Quantization is a throughput lever for the judge only. Grade a compressed model and you measure the shrunken copy, not the model.

Frozen references

Rubrics and benchmarks are pinned and content-hashed

A verdict is reproducible across time and software updates; a later change to the reference is visible rather than silent.

Hardened sandbox

Untrusted model code runs network-less, non-root, read-only

The same seccomp-profiled substrate produces the deterministic facts that ground judgment and hosts the multi-agent testbed.

32 GB discipline

Everything fits and is measured within one card

Sovereign, commodity hardware – the constraint that makes the results independently reproducible.

§03 Workstreams

Five workstreams, five falsifiable hypotheses

Each project is a workstream with a core hypothesis and a primary metric. Papers marked infrastructure measured have established engineering results; papers marked pilot or agenda define an evaluation to be run.

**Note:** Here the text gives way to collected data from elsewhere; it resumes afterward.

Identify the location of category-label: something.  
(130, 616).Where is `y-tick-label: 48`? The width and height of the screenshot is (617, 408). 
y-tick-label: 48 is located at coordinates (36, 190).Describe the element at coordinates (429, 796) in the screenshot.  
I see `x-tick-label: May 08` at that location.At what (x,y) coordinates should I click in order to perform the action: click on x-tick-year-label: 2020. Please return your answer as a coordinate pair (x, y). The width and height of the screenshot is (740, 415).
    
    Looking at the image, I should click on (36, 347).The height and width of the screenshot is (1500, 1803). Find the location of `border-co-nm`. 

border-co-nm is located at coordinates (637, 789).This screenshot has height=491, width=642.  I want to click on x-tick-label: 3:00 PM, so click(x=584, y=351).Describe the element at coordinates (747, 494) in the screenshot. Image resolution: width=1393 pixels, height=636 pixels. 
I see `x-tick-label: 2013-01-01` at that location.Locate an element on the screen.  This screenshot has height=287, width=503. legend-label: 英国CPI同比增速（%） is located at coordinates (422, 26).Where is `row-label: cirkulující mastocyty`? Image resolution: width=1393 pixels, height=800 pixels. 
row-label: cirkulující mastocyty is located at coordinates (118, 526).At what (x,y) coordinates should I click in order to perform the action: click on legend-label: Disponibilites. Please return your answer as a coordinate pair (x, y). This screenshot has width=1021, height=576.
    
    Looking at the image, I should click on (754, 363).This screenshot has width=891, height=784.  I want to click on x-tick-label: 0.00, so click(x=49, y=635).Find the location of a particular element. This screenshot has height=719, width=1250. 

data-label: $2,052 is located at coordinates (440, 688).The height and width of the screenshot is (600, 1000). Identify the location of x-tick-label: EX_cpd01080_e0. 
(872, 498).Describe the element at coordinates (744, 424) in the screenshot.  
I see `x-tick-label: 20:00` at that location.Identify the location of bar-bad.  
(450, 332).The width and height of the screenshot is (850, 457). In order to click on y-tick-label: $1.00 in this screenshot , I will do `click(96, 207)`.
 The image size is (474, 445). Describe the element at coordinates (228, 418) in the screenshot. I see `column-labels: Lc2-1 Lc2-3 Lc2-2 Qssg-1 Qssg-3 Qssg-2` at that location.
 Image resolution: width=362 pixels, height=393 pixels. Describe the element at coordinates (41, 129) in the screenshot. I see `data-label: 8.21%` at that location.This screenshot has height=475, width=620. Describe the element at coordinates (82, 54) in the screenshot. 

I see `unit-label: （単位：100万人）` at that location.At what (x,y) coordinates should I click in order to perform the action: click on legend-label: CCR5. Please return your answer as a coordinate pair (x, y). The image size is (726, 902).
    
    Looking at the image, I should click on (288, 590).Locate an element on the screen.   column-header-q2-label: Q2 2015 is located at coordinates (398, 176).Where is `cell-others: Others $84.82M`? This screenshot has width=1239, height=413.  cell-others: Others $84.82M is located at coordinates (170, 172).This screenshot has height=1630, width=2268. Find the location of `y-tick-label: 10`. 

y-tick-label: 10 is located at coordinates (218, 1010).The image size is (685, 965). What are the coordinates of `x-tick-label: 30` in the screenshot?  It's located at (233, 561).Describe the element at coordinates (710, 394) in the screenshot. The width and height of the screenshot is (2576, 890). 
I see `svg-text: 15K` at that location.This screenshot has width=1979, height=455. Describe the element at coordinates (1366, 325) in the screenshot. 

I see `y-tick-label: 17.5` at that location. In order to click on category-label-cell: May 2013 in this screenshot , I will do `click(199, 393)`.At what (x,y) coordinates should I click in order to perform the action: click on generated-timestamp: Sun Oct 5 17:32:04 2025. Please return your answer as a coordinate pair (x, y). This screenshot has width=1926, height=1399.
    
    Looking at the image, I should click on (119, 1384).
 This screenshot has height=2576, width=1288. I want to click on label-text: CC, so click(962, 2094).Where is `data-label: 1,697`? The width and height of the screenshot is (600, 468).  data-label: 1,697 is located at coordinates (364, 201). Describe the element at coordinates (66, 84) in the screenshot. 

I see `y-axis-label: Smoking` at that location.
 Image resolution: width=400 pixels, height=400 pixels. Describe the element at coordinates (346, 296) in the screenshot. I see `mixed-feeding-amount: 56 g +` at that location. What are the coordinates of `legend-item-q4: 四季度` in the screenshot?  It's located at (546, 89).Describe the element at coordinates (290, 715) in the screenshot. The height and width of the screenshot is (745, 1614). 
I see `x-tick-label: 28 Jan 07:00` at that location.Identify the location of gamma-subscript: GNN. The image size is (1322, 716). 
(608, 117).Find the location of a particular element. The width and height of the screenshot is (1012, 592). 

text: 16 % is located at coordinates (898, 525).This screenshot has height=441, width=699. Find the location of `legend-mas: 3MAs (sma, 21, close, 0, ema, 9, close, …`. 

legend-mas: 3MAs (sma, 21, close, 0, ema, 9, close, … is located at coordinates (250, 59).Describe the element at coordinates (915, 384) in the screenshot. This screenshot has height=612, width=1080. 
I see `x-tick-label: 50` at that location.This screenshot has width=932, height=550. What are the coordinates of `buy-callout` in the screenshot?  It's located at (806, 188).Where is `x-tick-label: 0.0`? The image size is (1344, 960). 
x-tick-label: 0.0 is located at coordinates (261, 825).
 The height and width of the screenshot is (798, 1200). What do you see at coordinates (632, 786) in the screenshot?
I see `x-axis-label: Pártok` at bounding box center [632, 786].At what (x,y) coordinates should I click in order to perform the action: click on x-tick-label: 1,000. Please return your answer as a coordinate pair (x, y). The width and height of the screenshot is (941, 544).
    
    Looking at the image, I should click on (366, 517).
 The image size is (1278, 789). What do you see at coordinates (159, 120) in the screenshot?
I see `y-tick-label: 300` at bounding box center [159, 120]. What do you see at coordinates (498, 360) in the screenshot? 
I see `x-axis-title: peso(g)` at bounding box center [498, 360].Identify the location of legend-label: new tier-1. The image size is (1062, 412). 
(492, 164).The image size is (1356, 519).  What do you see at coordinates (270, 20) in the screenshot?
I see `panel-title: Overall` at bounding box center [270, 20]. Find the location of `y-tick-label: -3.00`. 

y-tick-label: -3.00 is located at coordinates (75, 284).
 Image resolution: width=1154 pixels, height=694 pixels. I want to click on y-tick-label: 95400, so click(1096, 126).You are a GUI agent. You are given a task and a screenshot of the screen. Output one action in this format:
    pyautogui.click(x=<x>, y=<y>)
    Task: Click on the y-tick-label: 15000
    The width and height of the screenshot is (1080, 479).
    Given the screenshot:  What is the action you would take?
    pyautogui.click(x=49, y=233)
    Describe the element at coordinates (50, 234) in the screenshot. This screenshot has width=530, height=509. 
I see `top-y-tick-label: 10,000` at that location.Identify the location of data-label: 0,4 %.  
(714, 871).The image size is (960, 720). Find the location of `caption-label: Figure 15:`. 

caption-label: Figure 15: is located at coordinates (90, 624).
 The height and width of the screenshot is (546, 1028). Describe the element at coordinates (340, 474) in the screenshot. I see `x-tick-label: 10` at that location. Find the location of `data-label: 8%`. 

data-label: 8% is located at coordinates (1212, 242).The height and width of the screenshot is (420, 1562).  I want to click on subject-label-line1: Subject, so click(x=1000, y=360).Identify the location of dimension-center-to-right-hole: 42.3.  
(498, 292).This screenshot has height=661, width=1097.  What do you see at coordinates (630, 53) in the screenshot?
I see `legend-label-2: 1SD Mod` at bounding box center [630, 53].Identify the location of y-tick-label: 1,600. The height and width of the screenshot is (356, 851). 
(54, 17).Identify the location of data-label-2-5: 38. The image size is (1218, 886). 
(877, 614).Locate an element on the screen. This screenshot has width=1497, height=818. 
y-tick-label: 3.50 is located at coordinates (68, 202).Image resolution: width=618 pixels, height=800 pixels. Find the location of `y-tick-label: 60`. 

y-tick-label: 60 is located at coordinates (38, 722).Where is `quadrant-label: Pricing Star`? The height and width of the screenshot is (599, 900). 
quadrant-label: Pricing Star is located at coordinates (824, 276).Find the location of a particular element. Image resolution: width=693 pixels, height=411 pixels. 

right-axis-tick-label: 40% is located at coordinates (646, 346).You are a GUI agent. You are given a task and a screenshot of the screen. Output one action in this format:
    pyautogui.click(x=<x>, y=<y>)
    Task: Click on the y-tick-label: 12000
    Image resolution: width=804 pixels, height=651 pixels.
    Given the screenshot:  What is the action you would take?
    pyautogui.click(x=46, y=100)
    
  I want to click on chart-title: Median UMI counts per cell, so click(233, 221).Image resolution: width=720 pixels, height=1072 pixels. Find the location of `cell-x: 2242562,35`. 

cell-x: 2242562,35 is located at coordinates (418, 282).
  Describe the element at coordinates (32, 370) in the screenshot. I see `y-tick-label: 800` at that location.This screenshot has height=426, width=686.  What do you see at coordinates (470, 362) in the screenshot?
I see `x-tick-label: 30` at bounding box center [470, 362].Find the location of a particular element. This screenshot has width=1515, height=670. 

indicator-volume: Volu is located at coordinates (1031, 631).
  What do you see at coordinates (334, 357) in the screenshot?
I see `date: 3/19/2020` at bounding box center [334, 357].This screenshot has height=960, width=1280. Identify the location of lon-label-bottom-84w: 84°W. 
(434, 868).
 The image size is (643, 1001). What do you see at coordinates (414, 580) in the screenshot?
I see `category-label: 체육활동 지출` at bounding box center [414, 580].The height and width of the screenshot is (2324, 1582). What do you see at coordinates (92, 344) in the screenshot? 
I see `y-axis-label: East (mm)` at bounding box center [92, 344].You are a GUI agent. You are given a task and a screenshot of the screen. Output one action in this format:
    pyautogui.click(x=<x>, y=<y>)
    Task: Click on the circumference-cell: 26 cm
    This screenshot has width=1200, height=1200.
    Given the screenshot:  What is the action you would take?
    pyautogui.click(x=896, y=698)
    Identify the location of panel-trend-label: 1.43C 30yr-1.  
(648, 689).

W1 · Infrastructure measured

Hybrid Evaluation Pipeline

Execution-grounded, frozen-rubric, local FP4 judging is trustworthy and roughly 10× cheaper than an all-cloud baseline. Metric: Cohen’s κ; cost per 1k judgments.

W2 · Pilot

Contamination-Resistant Code Evaluation

Benchmarks regenerated from live repositories resist memorisation, shrinking the train–test gap versus static benchmarks. Metric: contamination gap (fresh − stale).

W3 · Infrastructure measured

Local Three-Tier Agent Workstation

Single-residency time-multiplexing serves three model tiers in 32 GB without VRAM collision, at bounded swap cost. Metric: peak VRAM; swap cost.

W4 · Agenda

Multi-Agent Safety Evaluation

Single-model safety evaluation misses fleet-level failure modes that emerge only under agent interaction. Metric: emergent-risk detection rate.

W5 · Design

Sovereign Personal AI Assistant

A local-plus-remote assistant preserves data sovereignty at usable latency, with zero egress of private data. Metric: latency; egress = 0.

§04 Roadmap

Four phases, from pilot to open protocol

The critical path is P1 – it converts infrastructure papers into empirical studies with human-labelled evidence, which is what both peer venues and funders require. P2 is the funding-defining phase, aligning the multi-agent-safety workstream with dedicated research calls.

P0 Pilot infra Working papers v1 complete P1 Validation κ study · SSRN v2 next P2 Scale & safety Testbed · funding call planned P3 Open protocol Tooling · follow-on planned

P0 – measured pilot infrastructure and cost models (this set of working papers). P1 – human-labelled validation of judgment quality; SSRN preprints v2 with agreement statistics. P2 – multi-agent taxonomy and instrumented testbed; alignment with a multi-agent-safety research call. P3 – released protocols (rubric-gate spec, reproducibility packages) and a deployment study.

§05 Publications

Preprints & dissemination

Working papers are versioned and posted as preprints on SSRN, linked to a single ORCID identifier for authorship continuity, with [email protected] as the permanent corresponding-author address and a University of Pittsburgh affiliation on the record. Each follows the same template: abstract, motivation, related work, explicit falsifiable hypotheses, methodology and metrics, results (measured vs. predicted, clearly separated), roadmap, limitations, and references.

Integrity note. Version 1 establishes design and measurement plan; empirical agreement statistics are added in version 2 after the P1 study. Claims are labelled measured or predicted throughout – no result is reported that has not been measured.